Christian Bale aside, I love these kind of films, these kind of stories. There’s something about good triumphing over evil, about grand- sweeping drama, about the vastness and passion that captivates me.

And I am easily captivated. We all are.

We long to be swept up in a story that is marvelous and beautiful and powerful, one that eliminates the humdrum, the day-in-day-out hassles, the harm.

This desire speaks to something inherently good within us. It’s hardly some delirious fantasy. It’s a glimpse into what we know to be true, into who we know ourselves to truly be. If only we could get there…

What holds us back? Why do we only peer at this life through a fog. Why does it remain just out of reach? Why do we struggle and settle and stay put? You already know. To live in an epic tale, to usher in the very gods, we have to give up the smaller one(s).

“When half-gods go, the gods arrive.”

So said Ralph Waldo Emerson. He was right. This is exactly what captivates us and what it costs.

We have to let the half-gods go.

Easier said than done. I’ll speak only for myself. My half-god list is long: those things to which I pay attention and by whom, if I give enough allegiance, I am convinced will eventually reward me.

Codependent behavior: if I try hard enough you will change.

Idealistic body image: if only I could get my act together with this last __ pounds then surely the rest of my life would fall into place.

Entitled success: actually believing that I deserve more, better, every and any thing I want.

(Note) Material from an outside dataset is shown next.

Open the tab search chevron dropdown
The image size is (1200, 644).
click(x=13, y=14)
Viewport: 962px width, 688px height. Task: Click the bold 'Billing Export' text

Platform: if I just accrue enough social media clout, develop perfect marketing language, create impossible-to-resist product offerings, and procure a waiting list of clients then surely Oprah’s Super-Soul-Sunday rep will call.

Someday my prince will come: surely he will ride in, white horse and all, looking like Christian Bale, and sweeping me away to the life that I long for and deserve (see “Entitled success” above).

Illusions. Not healthy or helpful. Not even remotely representative of the Divine. In fact, though feverishly wooing me with their empty promises, they offer just the opposite. Truth-be-told, they offer nothing; they only take. And when I bow to their demands I feel smaller, inadequate, broken somehow, and just not quite up to snuff – ever. Hardly created in the image of the gods. No, these feelings, experiences and beliefs are the insipid work of the half-gods. As compared to the god(s). Chariots blazing. Heavens opening. Angelic choirs singing. Zeus himself making way. Epiphany. Inspiration. Truth-telling. Awe. Power. Beauty.

  • The god(s) that remind me I am enough; that I can take care of my own business and let you take care of yours.
  • The god(s) that assure me I am beautiful and worthy of kindness and respect no matter what.
  • The god(s) that do not promise success or a happy ending; rather, presence, constancy, and strength.
  • The god(s) that smile at the idea of Oprah’s Super-Soul-Sunday to be sure, and say, “the only call you need is the one that tells you to keep writing, speaking, creating with integrity and in truth.”
  • The god(s) that summon the battle cry; the endless song that heralds my inherent and unshakeable worth in and of myself – Christian Bale, or not.

These are (this is) the god worthy of honor, respect, reverence, and worship. Mine, to be sure. And yours.

So don’t settle for the lesser ones, the half-ones. Don’t settle for a less-than story; anything other than epic, full-tilt, all-in. No compromise. No holding back. A grand, sweeping drama. Vast and passionate. Captivating, to be sure. The gods – and goddesses – will surely show up.